Paul Vixie, the Godfather of DNS, recently tweeted out a screenshot of his Mozilla Firefox uninstall. Mozilla has decided with DNS-over-HTTPS (DoH) that they know better than consumers on who should see their DNS queries and that, more specifically, Cloudflare should see your queries. For those that don’t know, DNS is the system that translates domain names (like www.tripwire.com) into IP Addresses (like 192.229.162.234). Some people use public DNS servers like Cloudflare or Google, others use those provided by their ISP, and some run their own. Mozilla has decided that Cloudflare is what everyone should use and many, including Mr. Vixie, have decided that this isn’t acceptable. The new default setting puts your personal browsing data in the hands of a private corporation.

One thing I often hear, especially when we’re at our Tripwire IoT Hack Lab at conferences, is that I must stay away from digital assistants because they are such a privacy violation. I laugh when I hear this. I have 5 Echoes and a Google Home in my apartment, as well as Siri enabled on all my tvOS and iOS devices. Sure, I install a minimal number of apps and I keep the ones I rarely use muted, but they’re listening waiting to answer my questions and set timers for me. This scares people, but some of the people it scares are the same people that check in on Facebook wherever they go and post pictures of everyone they are with.

In the past, I’ve written about cyberstalking and accidental information leakage. This is yet another aspect of privacy. I know someone digitally who mentioned the name of a person they worked with 5 years ago and had previously mentioned the type of work they currently do. In less than 5 minutes, I asked them if their name was X and indeed it was. We pay such close attention to the certain privacy issues (like digital assistants and how Facebook uses our data) that we often forgot about the million ways we and our digital footprint leak our personal information every day.

So what do you do if you are concerned about privacy? It may be that cynics like me believe it is dead, but others are trying to breathe life back into it. Educate yourself on real privacy risks, avoid the meme hype and figure out where the real problems are. Look at local advocacy groups and either donate or volunteer. Look at social media, where you willingly violate your privacy and think about how you may want to make changes within your online communication to mitigate and/or eliminate your own data leakage.

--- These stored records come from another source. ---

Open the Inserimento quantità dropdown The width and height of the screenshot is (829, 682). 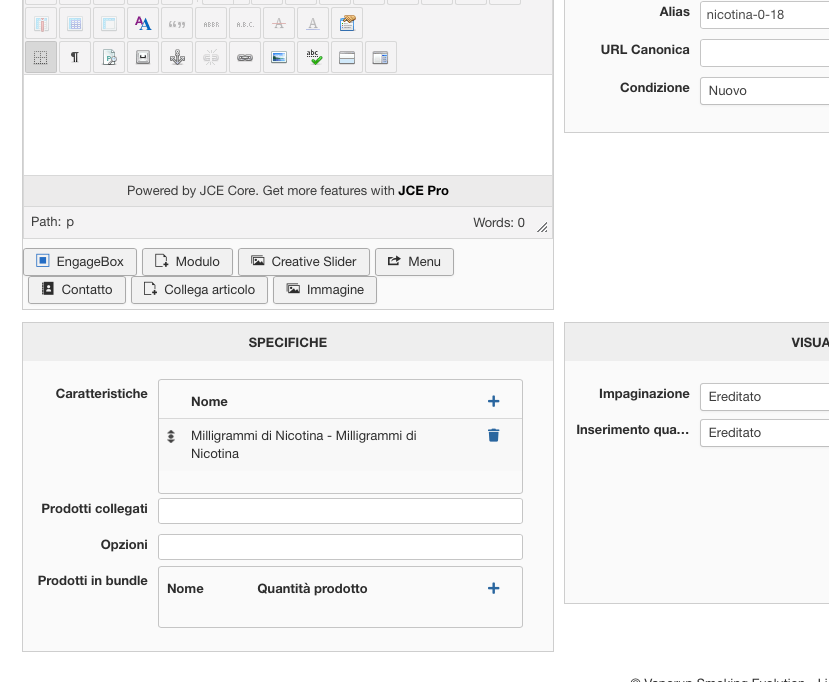[764, 432]
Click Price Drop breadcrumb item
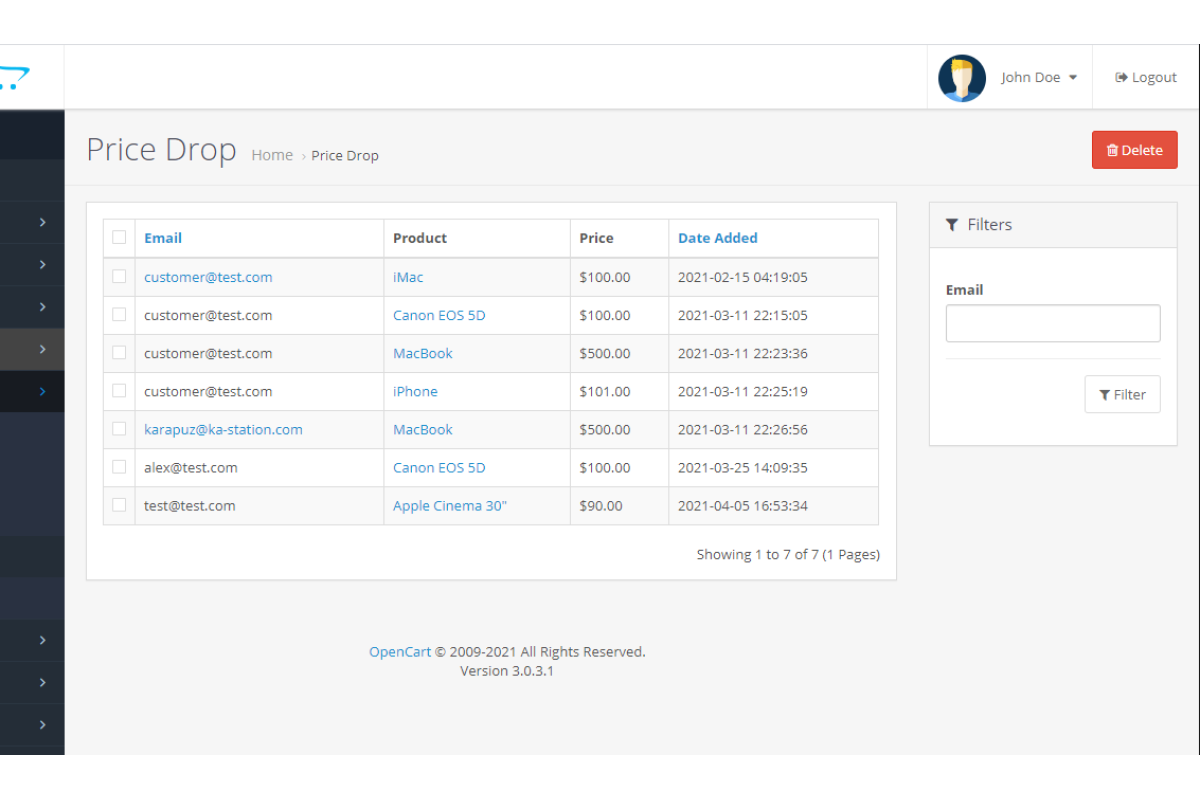Viewport: 1200px width, 800px height. [345, 156]
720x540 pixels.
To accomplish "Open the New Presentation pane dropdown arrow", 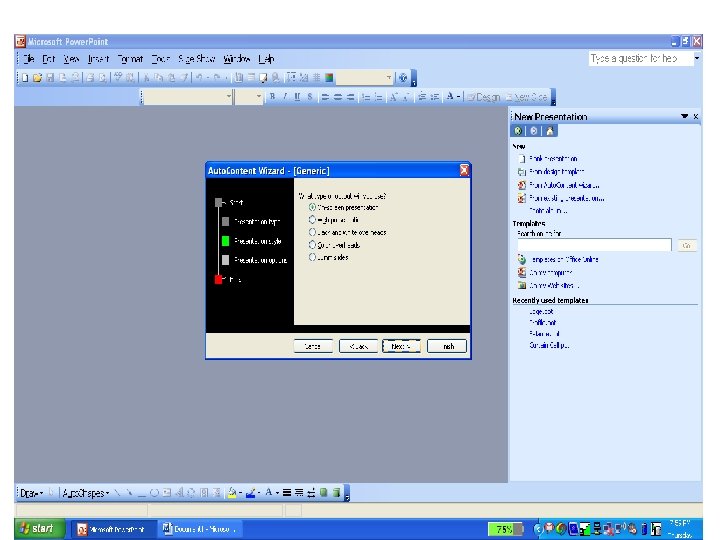I will 684,117.
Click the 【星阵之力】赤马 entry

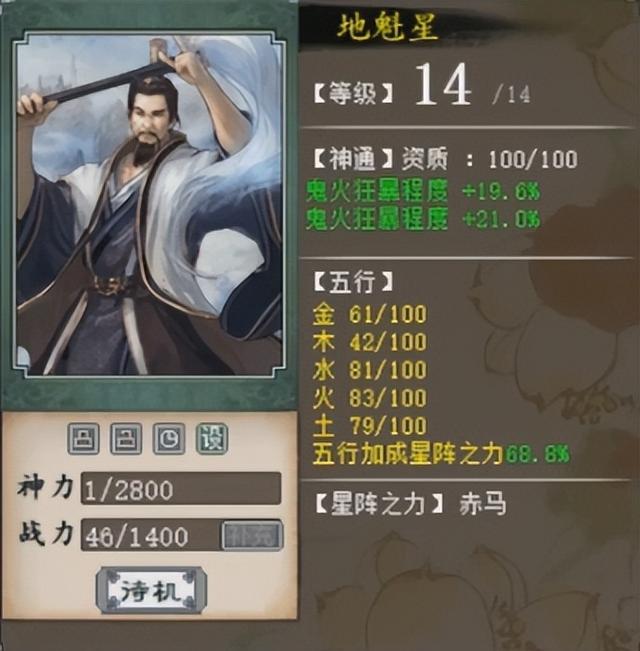(410, 505)

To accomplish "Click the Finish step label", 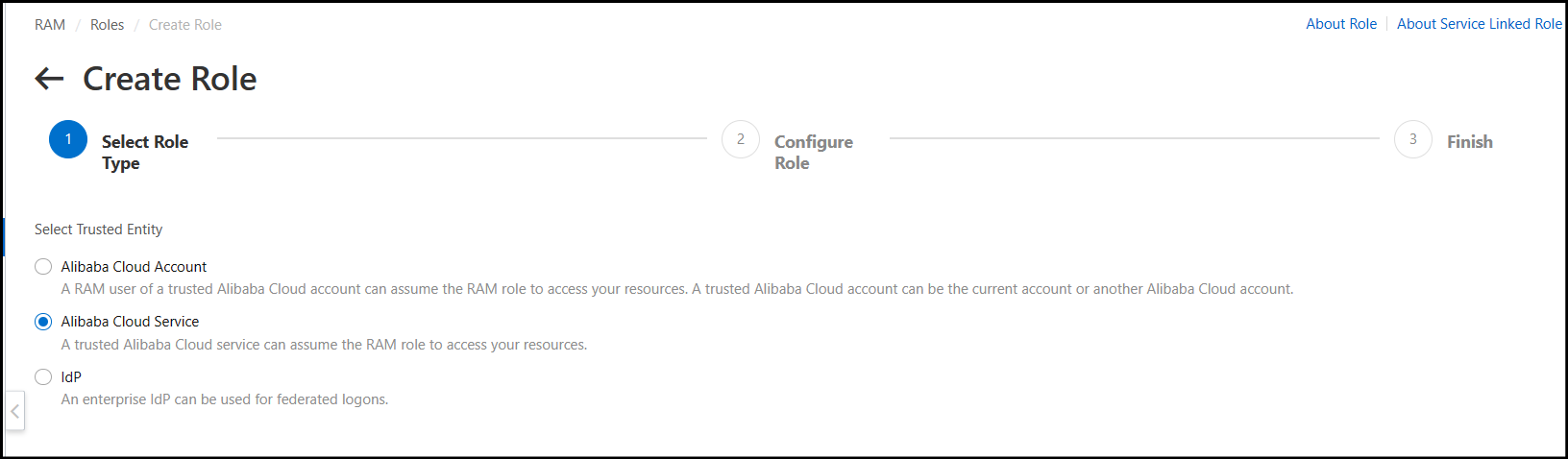I will (x=1469, y=142).
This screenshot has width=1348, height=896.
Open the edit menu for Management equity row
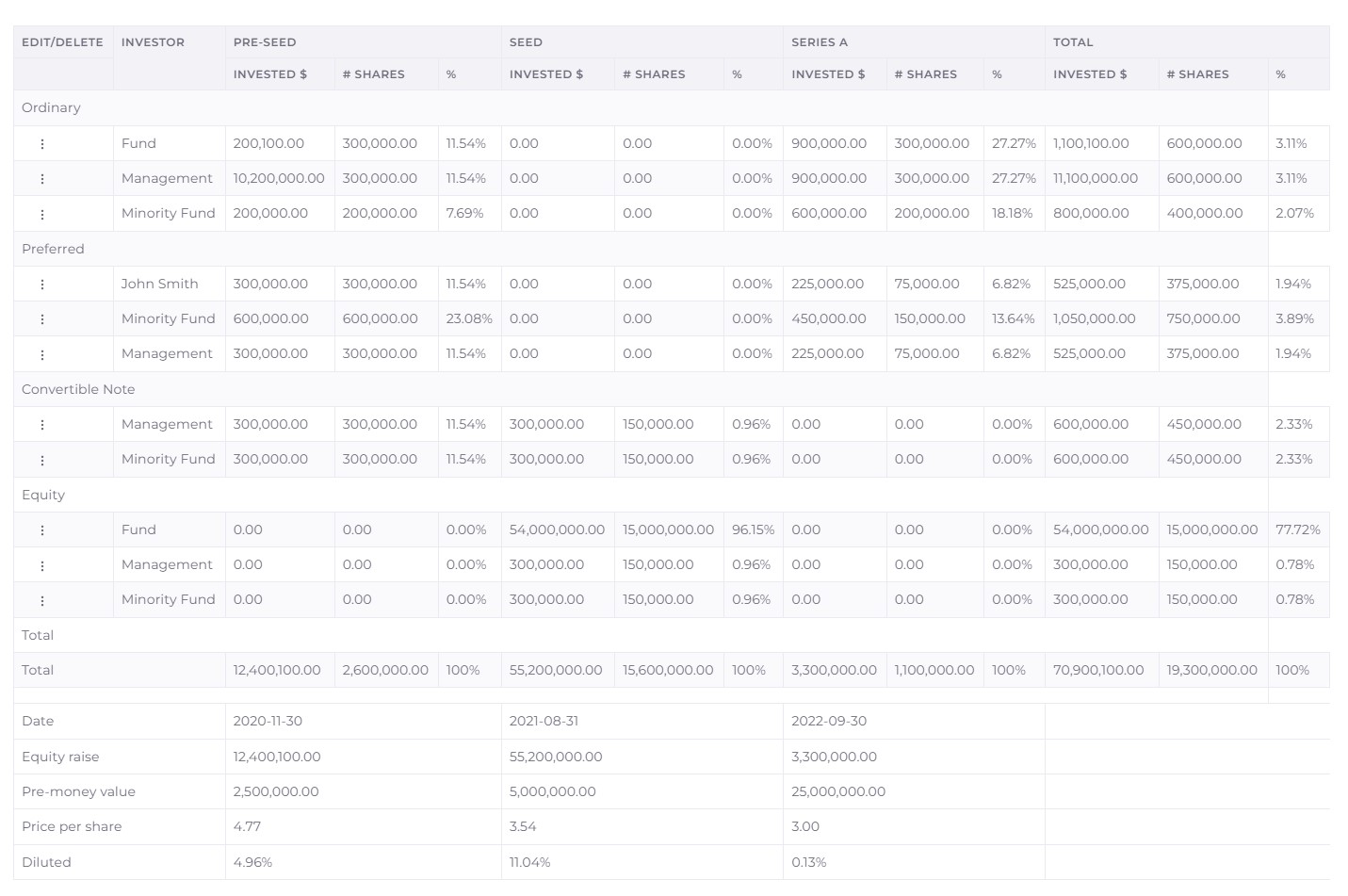point(43,564)
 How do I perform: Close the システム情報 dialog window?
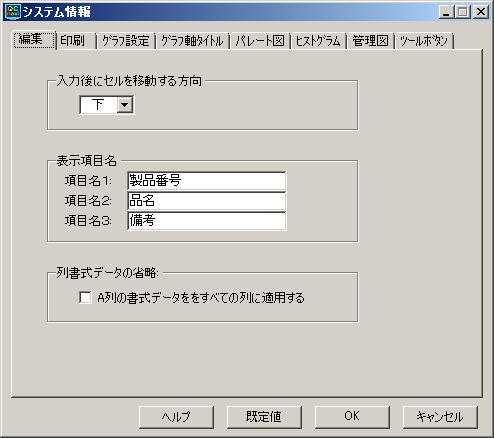tap(481, 12)
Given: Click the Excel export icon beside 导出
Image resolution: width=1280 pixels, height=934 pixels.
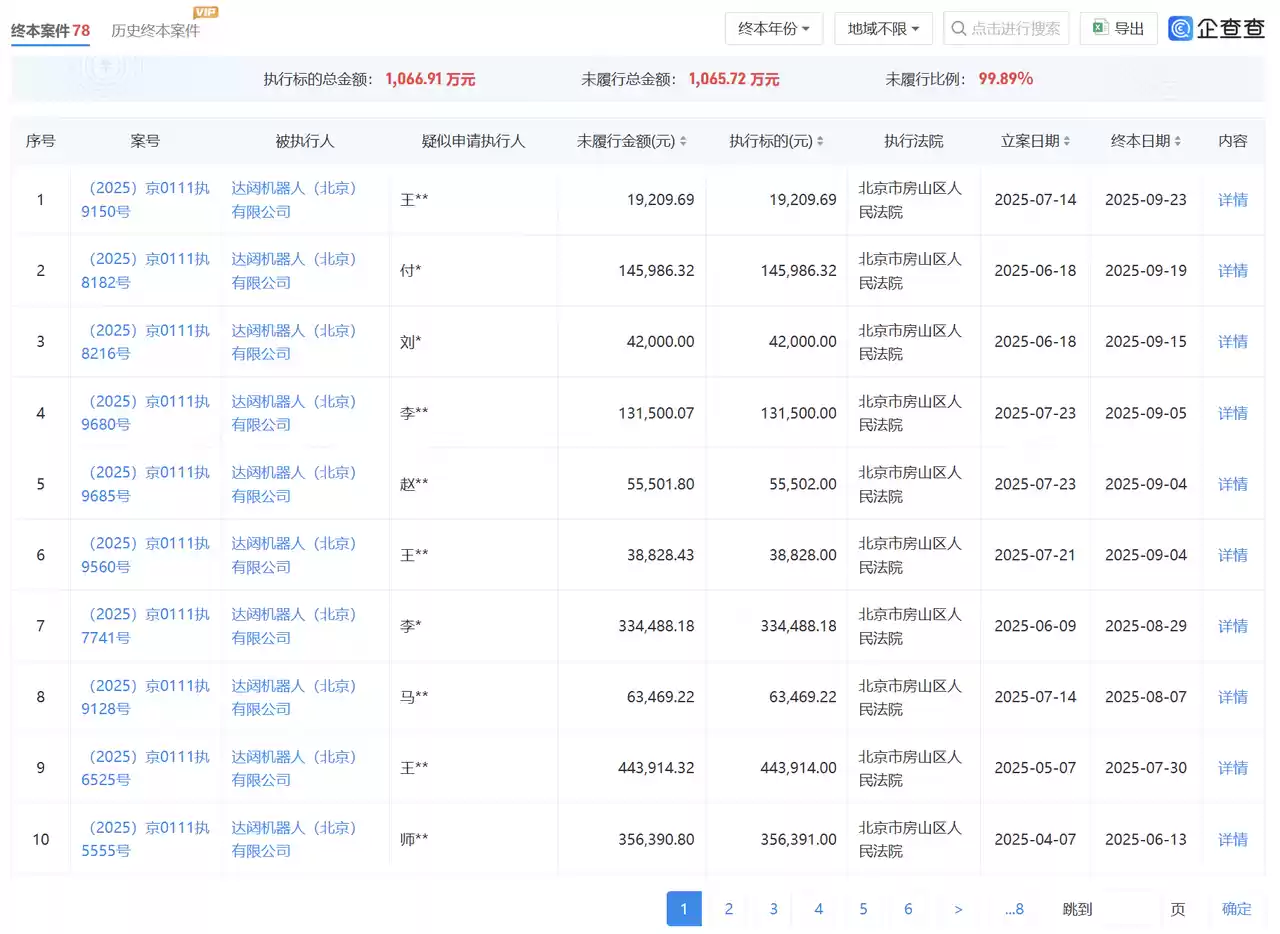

I recently saw a B-list celebrity post a photo that made it very clear where they were having dinner, these are the types of posts I would recommend avoiding. You’re probably sharing way more with your public “I’m away on vacation for the next week, so glad to get out of the house” tweet than you are by plugging in an Echo.

At the end of the day, privacy is what you make of it, so be thankful for the privacy you have and thankful there are steps you can take to increase your privacy. You may need to work harder than you should, but at least you can be proactive. Finally, be thankful for that turkey (or tofurky). Those of us in Canada will be fondly remembering our Thanksgiving more than a month ago and wishing we were having the big turkey dinner with you.